--- Task brief ---
Extract every line of the records below that contains the string "size", matching case exactly.

Records from a pointing dataset
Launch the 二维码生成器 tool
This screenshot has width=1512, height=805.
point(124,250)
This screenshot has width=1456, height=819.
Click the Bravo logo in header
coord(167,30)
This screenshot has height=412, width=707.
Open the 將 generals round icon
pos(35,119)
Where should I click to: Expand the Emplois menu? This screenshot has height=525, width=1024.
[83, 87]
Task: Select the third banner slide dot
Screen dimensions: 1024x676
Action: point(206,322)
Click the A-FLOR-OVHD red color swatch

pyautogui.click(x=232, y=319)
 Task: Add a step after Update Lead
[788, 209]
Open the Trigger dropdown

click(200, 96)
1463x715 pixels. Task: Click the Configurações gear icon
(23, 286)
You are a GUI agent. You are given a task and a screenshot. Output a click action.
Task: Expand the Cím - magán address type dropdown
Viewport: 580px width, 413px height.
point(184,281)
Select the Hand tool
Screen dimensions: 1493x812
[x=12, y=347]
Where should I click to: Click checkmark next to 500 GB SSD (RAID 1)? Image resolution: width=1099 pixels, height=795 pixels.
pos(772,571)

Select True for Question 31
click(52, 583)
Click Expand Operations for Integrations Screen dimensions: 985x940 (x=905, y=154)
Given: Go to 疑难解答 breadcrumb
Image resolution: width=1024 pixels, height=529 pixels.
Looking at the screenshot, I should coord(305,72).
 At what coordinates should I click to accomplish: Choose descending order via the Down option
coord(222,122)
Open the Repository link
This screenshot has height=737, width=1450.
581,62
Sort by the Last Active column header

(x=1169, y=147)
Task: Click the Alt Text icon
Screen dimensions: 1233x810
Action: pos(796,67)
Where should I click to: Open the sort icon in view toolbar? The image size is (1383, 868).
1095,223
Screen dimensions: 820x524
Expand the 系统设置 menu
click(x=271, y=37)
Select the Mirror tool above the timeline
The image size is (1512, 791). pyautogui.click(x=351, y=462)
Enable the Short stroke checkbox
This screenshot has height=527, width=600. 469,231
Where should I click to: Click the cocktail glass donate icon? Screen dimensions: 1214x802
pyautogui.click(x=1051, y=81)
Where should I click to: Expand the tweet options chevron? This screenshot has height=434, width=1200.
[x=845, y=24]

--- Exercise output ---
Where should I click to: Open the sort icon in view toolbar? The image size is (1383, 868).
The image size is (1512, 791). pyautogui.click(x=351, y=462)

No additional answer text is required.